Atormentado y dolido por un mundo que crece en malignidad, salto fuera, entrando en un tema lejano: el lenguaje.
En sus orígenes, el lenguaje es resultado del capricho saltarín del hombre, es consecuencia de chispazos antojadizos.
Según Génesis, durante la Creación Dios puso nombre a parte de sus obras; llamó a la luz, “día” y a la oscuridad “noche”; llamó a lo seco “tierra” y al conjunto de agua “mares” y así continuó. Sin embargo dejó a Adán la facultad de ponerle el nombre que se le antojase a los animales y las aves, disponiendo que el que Adán escogiese fuese el nombre de ellos…
Desde entonces ha estado el hombre inventando nombres y se asombra uno, mirando hacia atrás, del enorme esfuerzo que costaría recordar cada nombre ya pronunciado y no llamarle, de repente, cabra a la paloma o mosquito al cocodrilo.
Se tiene entendido que las hipótesis más antiguas sobre el origen del lenguaje se deben a Demócrito, el filósofo atomista, y luego a Platón -cuyo nombre verdadero, dicho sea de paso, era Aristocles, pero cuentan que su maestro de escuela, a causa de la amplitud de su pecho lo llamó “Platón”, lo que nos hace pensar en la antigüedad de los apodos burlones-. El caso es que Demócrito afirma que el lenguaje es una institución arbitraria, caprichosa, mientras en el diálogo platónico, Cratilo se plantea el problema del origen natural del lenguaje. Según resume el escritor y profesor salmantino Martín Alonso y Pedraz, para Platón “las palabras imitan la naturaleza de las cosas; la esencia de éstas nos es conocida por las palabras”.
Es una tesis que se las trae, porque realmente la esencia de la importancia que le damos a las cosas se puede descubrir por la palabra que empleamos para llamarla. Los idiomas existen en razón de intereses diversos y se fueron formando separándose de originarias raíces y hasta de ramas a causa de las diferencias entre unos pueblos y otros.
Cuestión de valoraciones.
Que yo sepa, no hay idioma en el cual la palabra guerra tenga tanta fuerza como en el alemán: “Krieg” (suena Krig, con la k filosa, amenazante, y la r gutural y resonante). Igualmente, no sé de otro idioma en que la misma actividad suene menos belicosa que en italiano, en el cual “guerra” suena algo así como “güer-ra”, y podría uno cantarla acompañado de dulces acordes de guitarra o mandolina en una noche iluminada de luna.
Como decía Platón, las palabras imitan la esencia natural de las cosas.

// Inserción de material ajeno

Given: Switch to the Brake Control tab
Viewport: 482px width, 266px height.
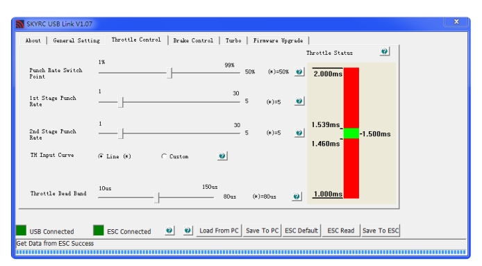Looking at the screenshot, I should pos(193,40).
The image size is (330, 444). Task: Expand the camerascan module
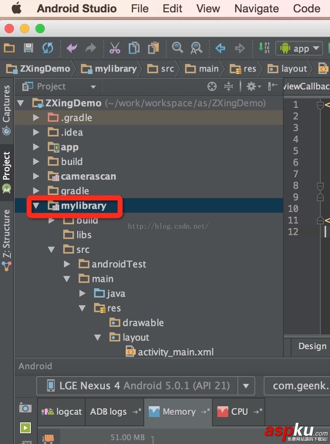click(36, 176)
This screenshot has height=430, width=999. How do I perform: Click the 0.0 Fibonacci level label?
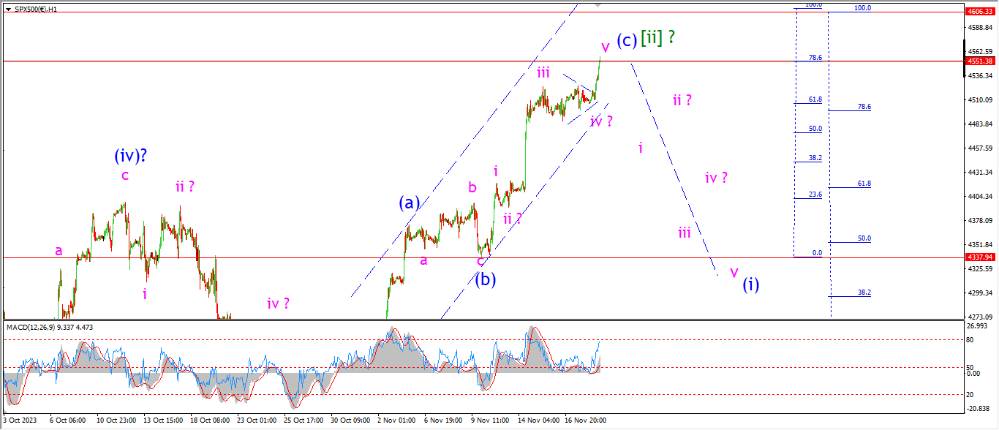817,253
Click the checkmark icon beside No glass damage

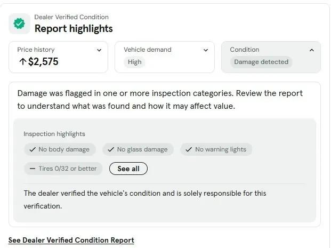tap(111, 149)
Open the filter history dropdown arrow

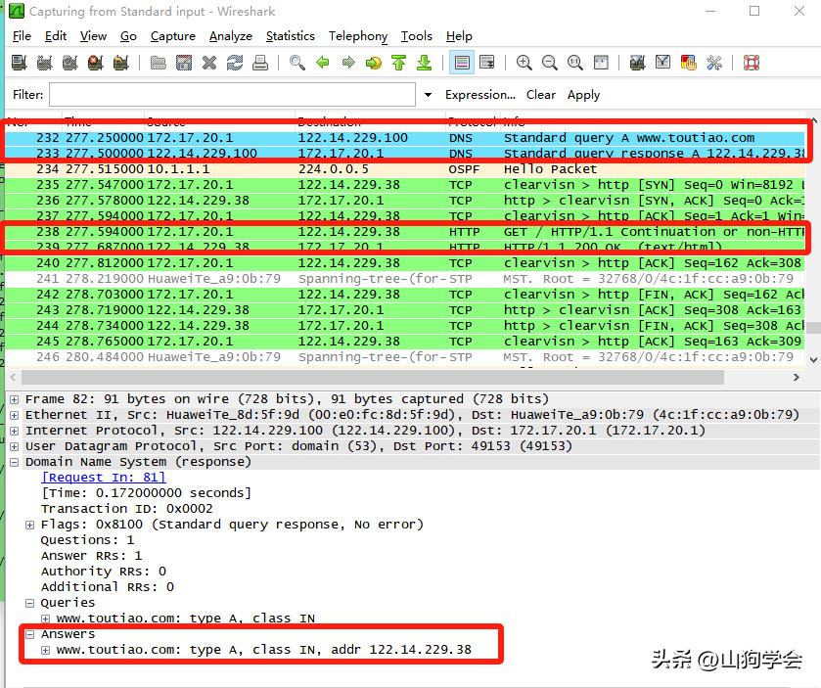(x=428, y=95)
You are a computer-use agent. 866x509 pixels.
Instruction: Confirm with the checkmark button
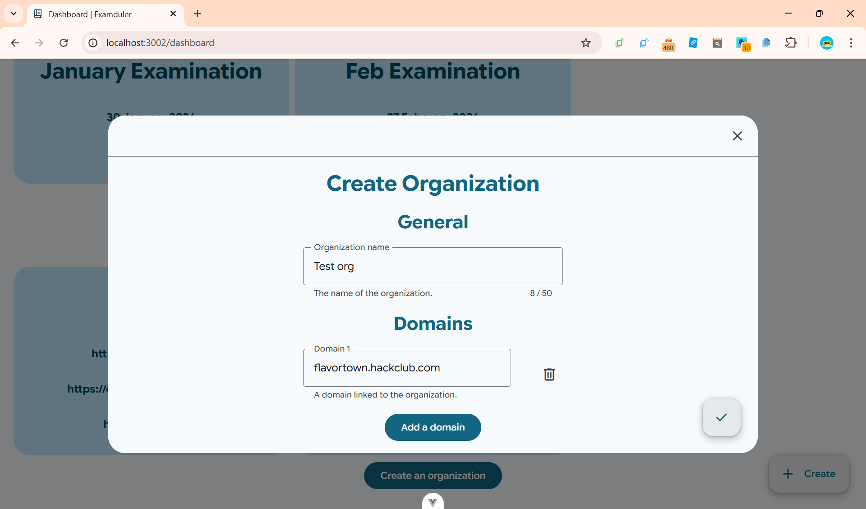point(721,417)
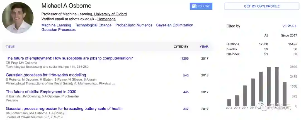The image size is (301, 120).
Task: View the 11206 citations count link
Action: (184, 59)
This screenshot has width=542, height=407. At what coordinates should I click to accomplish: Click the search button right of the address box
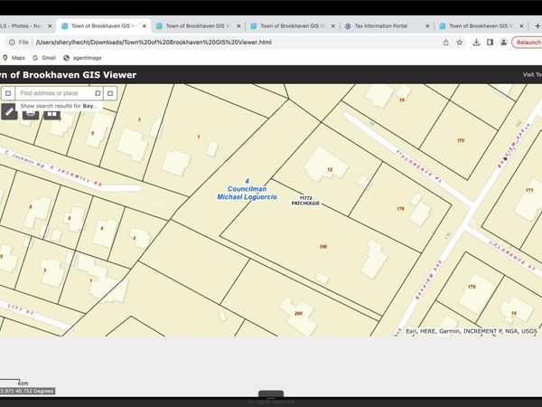[110, 93]
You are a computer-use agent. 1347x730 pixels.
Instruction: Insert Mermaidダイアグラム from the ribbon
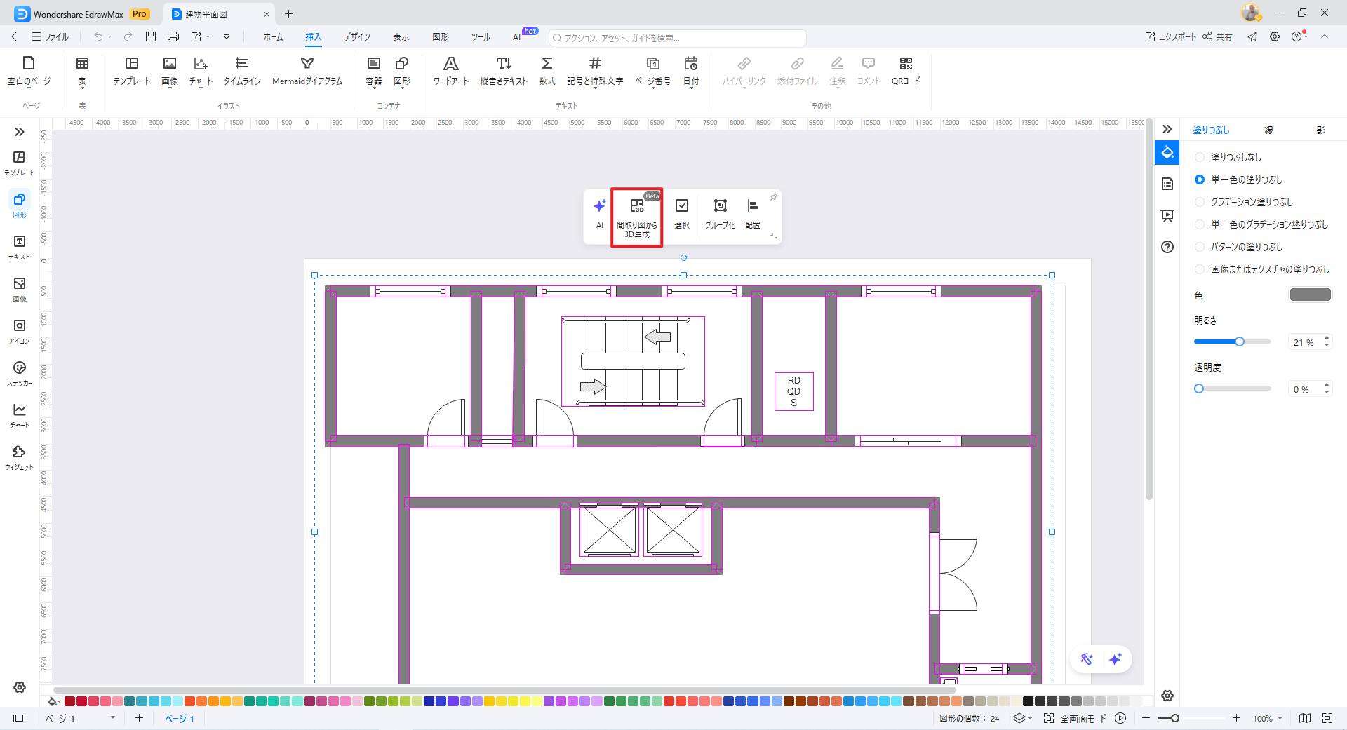[307, 72]
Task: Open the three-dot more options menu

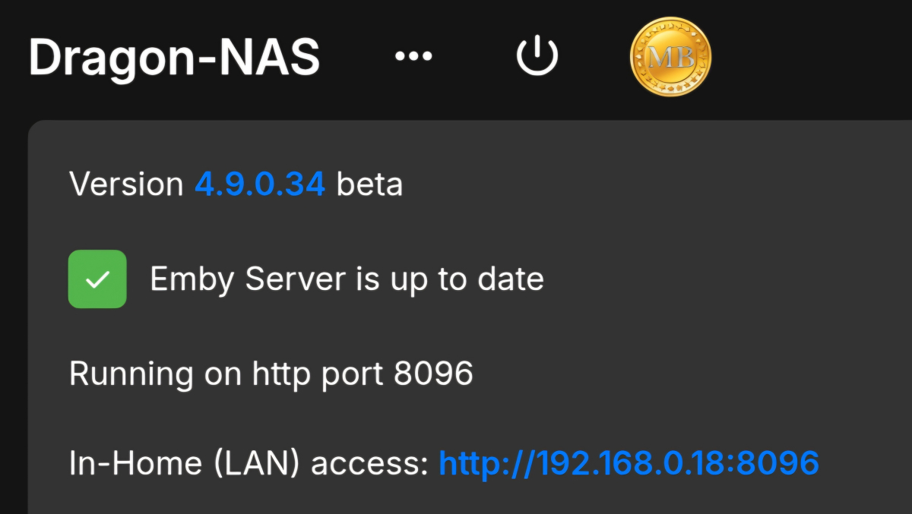Action: 413,56
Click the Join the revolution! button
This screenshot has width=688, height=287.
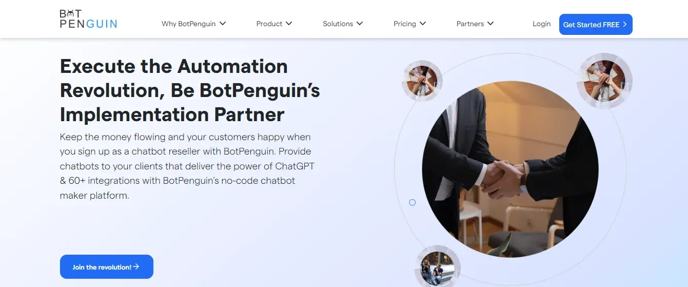pyautogui.click(x=107, y=267)
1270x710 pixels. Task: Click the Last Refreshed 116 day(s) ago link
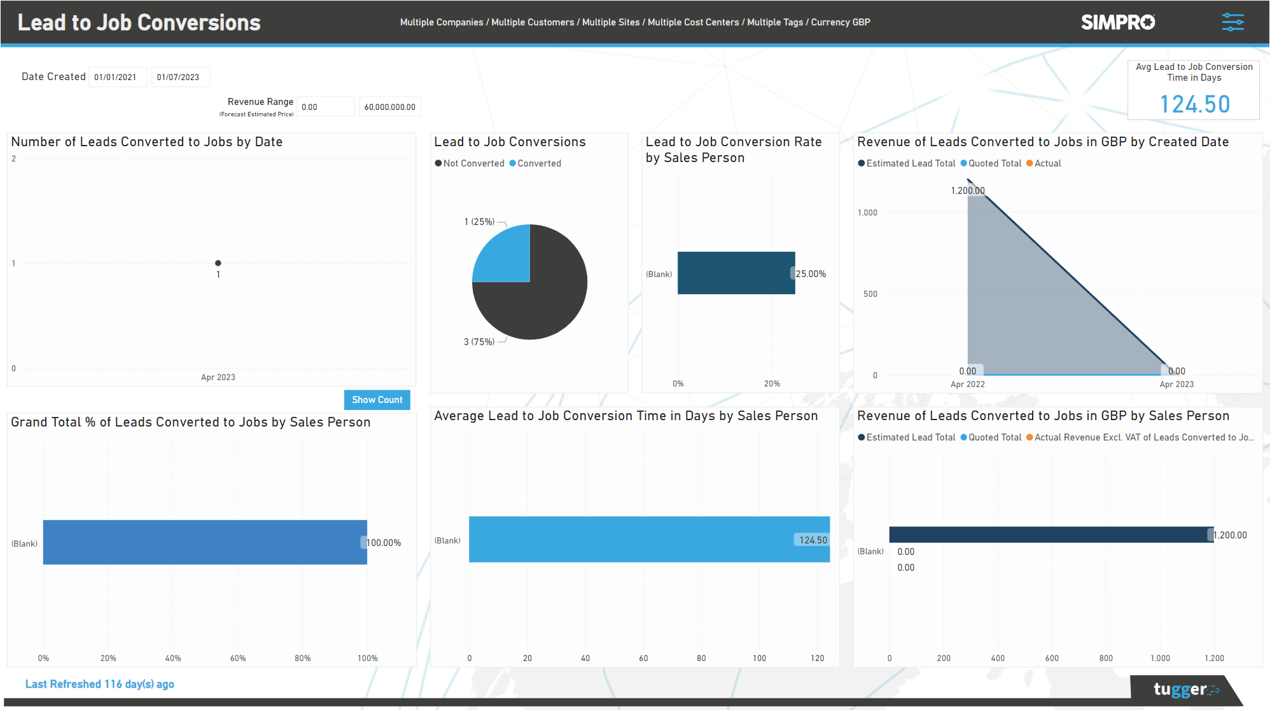point(99,684)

No obstante mis limitados conocimientos de alemán, fue durante mi estancia en Hannover que una tarde, en la cocina de la casa en que vivía, encontré que la tabla para cortar pan tenía en góticas letras rojas un fragmento del Padrenuestro: “unser taglich brot gib uns heute” (nuestro pan de cada día, dánoslo hoy) y la fuerza de la palabra “hoy” en alemán: “heute” (suena jóite) me hizo comprender la fuerza aleccionadora de ese mensaje de Jesucristo, me hizo entrar en el significado “real” de la palabra “hoy”.
Por lo visto los alemanes le dan más importancia al hoy que nosotros y que otros. Desde hace mucho me ha llamado la atención la fuerza que tiene la palabra “hambre” especialmente entre los cibaeños. Ellos -parece que convencidos de la fuerza de lo femenino- en lugar de “el hambre”, dicen “la jambre”, con una jota desusadamente fuerte. Otro ejemplo es la fuerza que los capitaleños le damos a la palabra que se usa para dinero: “cuartos”. Solemos decir “mi cuarto, ¡quiero mij cuálto!”, con fuerza inigualable.
La importancia del vocablo está impresa en su vigor intrínseco, en su compacticidad.
Mejor pensar en estas cosas y no en las otras.